* Task directions: Word for word, restate the lines from the one holding "Open the Create menu" through the end of the data below, including both endpoints and nothing more.

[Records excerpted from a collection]
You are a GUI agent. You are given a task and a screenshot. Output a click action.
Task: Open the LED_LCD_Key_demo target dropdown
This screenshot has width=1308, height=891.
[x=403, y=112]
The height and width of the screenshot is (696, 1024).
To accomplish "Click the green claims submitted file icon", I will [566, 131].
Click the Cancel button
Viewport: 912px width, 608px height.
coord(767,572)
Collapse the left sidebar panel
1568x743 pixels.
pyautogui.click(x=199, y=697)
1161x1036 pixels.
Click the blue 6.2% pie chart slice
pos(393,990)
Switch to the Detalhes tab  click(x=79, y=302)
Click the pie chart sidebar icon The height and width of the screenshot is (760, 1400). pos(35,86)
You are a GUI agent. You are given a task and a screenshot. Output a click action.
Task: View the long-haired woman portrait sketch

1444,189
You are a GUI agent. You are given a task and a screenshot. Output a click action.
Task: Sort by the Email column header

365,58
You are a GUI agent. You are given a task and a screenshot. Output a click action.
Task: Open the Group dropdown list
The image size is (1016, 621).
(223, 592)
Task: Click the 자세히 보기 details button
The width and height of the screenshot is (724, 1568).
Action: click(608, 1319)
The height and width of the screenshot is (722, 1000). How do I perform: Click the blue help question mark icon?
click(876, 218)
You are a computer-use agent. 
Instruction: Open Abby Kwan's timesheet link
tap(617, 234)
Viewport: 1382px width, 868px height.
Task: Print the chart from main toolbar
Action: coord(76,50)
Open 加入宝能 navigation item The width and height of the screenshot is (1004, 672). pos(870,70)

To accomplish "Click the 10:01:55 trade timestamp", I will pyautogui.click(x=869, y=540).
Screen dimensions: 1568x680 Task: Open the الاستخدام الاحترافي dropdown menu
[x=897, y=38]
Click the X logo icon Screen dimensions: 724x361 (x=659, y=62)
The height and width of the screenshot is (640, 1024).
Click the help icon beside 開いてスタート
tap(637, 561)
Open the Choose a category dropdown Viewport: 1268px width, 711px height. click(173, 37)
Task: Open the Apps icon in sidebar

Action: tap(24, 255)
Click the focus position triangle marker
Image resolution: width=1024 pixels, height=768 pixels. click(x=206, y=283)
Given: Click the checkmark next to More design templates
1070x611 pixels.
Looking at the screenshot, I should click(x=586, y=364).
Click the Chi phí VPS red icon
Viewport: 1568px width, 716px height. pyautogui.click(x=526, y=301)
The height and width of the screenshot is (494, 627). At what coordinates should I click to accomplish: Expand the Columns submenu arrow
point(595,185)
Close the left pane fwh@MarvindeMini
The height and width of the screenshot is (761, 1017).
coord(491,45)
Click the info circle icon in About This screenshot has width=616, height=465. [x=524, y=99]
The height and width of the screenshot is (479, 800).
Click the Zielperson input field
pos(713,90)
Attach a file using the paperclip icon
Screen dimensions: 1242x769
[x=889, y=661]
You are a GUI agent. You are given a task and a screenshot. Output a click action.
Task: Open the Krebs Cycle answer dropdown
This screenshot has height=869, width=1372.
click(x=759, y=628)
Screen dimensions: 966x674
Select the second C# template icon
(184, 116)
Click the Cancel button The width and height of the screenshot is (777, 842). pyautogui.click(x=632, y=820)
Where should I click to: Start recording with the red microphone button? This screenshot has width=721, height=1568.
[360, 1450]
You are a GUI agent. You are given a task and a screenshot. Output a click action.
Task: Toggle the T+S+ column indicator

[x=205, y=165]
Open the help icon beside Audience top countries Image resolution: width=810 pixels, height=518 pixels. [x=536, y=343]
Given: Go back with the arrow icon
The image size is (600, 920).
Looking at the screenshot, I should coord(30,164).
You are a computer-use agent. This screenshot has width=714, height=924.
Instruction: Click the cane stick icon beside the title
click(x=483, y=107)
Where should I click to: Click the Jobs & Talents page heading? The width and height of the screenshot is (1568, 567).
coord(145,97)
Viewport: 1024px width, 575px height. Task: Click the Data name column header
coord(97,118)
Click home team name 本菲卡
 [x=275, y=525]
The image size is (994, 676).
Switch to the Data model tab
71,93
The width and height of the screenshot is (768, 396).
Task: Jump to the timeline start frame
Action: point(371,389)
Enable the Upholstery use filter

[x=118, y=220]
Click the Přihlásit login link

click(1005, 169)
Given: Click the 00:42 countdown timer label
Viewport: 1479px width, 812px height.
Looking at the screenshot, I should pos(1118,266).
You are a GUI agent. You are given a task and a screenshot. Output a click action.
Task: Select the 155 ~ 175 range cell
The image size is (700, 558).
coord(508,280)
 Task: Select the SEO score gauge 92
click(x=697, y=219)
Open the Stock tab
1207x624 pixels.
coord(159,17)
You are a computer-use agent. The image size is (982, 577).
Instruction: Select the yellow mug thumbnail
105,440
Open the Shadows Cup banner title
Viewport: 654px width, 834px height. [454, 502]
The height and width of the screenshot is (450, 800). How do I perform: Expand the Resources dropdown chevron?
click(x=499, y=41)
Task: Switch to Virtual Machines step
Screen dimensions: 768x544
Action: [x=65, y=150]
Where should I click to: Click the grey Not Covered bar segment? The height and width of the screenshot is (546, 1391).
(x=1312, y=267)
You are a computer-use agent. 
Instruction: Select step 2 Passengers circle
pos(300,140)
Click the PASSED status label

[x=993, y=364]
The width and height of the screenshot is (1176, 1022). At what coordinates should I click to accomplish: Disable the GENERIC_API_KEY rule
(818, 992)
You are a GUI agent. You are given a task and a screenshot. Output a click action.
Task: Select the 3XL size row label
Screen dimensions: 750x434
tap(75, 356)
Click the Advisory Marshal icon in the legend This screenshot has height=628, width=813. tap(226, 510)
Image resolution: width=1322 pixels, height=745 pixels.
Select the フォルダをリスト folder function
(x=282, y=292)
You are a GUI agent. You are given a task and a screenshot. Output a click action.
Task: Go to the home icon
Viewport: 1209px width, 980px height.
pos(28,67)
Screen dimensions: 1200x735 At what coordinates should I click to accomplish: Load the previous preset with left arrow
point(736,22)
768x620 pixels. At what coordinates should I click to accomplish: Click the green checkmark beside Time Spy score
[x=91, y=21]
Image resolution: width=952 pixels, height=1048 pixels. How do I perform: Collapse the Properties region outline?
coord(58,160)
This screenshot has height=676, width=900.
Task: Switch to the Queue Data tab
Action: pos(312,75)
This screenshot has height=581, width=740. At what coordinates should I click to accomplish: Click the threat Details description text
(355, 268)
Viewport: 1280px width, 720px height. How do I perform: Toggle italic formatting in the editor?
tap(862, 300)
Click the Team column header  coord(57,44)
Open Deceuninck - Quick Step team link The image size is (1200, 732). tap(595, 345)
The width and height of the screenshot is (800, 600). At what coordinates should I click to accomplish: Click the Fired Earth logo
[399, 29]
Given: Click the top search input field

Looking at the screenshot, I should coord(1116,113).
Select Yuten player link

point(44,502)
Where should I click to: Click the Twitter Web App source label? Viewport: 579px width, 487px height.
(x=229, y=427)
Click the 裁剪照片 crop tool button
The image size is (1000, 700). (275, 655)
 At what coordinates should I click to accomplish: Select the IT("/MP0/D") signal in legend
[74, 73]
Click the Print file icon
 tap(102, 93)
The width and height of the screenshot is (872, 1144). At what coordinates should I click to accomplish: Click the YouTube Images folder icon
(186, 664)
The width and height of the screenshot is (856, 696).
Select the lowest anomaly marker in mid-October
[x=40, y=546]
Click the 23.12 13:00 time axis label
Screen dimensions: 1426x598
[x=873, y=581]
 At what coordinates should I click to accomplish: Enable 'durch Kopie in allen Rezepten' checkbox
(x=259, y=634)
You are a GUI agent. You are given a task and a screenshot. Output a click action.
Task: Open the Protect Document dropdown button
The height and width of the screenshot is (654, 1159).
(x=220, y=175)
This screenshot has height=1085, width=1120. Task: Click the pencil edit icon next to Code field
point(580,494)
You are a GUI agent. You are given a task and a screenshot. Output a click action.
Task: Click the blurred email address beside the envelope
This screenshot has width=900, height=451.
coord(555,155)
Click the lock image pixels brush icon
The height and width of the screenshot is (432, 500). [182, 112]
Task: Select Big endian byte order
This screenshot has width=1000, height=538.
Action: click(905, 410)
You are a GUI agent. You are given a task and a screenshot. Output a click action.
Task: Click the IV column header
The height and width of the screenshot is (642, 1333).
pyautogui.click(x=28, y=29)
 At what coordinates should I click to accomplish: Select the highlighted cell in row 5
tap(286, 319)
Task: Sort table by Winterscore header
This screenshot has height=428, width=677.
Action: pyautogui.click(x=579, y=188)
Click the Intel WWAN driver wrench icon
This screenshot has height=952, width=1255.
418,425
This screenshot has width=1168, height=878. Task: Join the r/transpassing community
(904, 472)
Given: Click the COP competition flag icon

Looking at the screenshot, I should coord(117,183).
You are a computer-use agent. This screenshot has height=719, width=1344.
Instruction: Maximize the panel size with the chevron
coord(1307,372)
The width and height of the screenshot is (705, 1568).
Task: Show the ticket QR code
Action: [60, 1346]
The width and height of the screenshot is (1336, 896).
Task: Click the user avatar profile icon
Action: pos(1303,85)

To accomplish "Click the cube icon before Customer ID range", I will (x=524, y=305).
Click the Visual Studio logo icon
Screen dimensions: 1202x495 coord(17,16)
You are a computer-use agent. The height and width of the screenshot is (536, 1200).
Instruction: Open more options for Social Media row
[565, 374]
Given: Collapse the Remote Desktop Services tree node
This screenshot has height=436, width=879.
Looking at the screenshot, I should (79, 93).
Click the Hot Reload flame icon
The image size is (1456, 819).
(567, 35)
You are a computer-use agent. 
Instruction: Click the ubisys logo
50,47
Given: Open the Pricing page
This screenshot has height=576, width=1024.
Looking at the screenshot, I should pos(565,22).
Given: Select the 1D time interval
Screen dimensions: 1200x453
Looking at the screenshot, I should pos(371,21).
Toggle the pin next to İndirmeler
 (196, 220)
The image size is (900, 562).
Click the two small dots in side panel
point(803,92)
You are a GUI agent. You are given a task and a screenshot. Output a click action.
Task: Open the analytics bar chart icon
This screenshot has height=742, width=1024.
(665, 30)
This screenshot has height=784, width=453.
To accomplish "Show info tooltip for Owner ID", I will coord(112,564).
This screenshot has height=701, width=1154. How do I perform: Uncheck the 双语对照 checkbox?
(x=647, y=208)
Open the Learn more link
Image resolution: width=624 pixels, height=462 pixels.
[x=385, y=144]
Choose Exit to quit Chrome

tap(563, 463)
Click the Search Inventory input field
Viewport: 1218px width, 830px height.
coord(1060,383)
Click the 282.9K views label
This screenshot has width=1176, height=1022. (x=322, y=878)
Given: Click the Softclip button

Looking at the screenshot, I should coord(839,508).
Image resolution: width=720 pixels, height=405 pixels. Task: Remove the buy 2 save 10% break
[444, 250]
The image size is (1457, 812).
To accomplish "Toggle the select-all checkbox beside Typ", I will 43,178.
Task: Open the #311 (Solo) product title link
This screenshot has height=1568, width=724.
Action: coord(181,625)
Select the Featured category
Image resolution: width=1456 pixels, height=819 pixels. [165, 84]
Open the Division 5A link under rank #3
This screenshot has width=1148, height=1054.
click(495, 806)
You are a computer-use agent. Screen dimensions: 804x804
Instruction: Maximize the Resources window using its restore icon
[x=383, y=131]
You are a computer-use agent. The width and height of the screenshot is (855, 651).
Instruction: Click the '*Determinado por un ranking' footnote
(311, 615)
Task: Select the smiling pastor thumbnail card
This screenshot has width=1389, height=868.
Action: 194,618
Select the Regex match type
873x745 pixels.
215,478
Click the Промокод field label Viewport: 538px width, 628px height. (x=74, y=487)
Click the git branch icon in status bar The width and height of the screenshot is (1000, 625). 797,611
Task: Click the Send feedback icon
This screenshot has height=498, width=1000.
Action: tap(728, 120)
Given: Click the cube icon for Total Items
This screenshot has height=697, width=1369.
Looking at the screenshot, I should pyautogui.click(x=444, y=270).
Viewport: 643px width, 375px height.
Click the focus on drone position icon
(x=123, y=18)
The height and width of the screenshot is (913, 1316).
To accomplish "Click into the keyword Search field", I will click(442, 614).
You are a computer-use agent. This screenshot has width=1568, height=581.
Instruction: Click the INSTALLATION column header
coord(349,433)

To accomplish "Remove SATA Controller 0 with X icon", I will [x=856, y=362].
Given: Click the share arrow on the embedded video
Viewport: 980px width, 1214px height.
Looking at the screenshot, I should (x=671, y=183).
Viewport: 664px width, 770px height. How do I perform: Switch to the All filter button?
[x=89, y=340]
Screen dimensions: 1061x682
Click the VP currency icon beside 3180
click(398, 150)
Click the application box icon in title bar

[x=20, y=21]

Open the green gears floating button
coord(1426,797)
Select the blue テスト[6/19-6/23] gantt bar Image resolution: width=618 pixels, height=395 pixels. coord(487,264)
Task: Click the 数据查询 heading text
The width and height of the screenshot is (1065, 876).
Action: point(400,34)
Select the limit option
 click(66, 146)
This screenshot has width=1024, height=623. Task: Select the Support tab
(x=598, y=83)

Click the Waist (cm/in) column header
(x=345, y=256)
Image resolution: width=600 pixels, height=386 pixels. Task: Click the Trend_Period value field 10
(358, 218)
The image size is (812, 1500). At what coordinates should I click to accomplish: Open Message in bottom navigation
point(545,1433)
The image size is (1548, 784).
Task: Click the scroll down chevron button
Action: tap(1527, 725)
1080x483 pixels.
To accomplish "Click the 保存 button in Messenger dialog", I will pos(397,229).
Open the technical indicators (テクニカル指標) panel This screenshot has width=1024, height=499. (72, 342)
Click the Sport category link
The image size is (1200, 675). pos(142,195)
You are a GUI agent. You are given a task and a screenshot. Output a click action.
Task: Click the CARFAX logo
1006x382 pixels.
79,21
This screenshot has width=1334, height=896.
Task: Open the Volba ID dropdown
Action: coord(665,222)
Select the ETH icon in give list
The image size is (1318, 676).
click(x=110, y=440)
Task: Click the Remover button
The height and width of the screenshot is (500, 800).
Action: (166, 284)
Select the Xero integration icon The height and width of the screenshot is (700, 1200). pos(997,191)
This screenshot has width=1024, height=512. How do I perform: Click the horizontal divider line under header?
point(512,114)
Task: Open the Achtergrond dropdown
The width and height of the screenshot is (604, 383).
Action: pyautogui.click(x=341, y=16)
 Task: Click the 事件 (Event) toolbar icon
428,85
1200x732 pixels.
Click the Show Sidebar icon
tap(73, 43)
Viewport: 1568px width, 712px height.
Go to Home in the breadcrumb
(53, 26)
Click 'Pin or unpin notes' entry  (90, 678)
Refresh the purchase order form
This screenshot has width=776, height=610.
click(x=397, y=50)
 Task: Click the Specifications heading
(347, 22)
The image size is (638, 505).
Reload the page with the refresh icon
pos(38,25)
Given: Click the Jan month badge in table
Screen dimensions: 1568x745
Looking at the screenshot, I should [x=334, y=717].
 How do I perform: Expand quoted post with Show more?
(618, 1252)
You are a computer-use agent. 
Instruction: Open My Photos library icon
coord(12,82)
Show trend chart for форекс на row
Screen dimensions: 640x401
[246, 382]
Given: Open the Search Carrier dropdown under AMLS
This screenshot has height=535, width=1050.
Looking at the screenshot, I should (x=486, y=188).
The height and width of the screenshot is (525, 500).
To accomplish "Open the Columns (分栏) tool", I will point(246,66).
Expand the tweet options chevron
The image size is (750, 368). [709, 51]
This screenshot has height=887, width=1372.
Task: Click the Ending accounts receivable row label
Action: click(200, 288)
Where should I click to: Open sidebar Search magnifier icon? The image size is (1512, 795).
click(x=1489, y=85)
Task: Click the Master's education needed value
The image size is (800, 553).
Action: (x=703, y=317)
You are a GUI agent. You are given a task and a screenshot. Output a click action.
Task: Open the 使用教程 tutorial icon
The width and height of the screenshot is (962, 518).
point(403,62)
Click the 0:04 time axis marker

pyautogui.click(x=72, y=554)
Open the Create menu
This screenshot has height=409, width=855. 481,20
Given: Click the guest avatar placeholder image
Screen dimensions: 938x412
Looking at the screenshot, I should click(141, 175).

* Task output:
Open the Create menu
This screenshot has height=409, width=855. 481,20
Given: Click the guest avatar placeholder image
Screen dimensions: 938x412
Looking at the screenshot, I should click(141, 175).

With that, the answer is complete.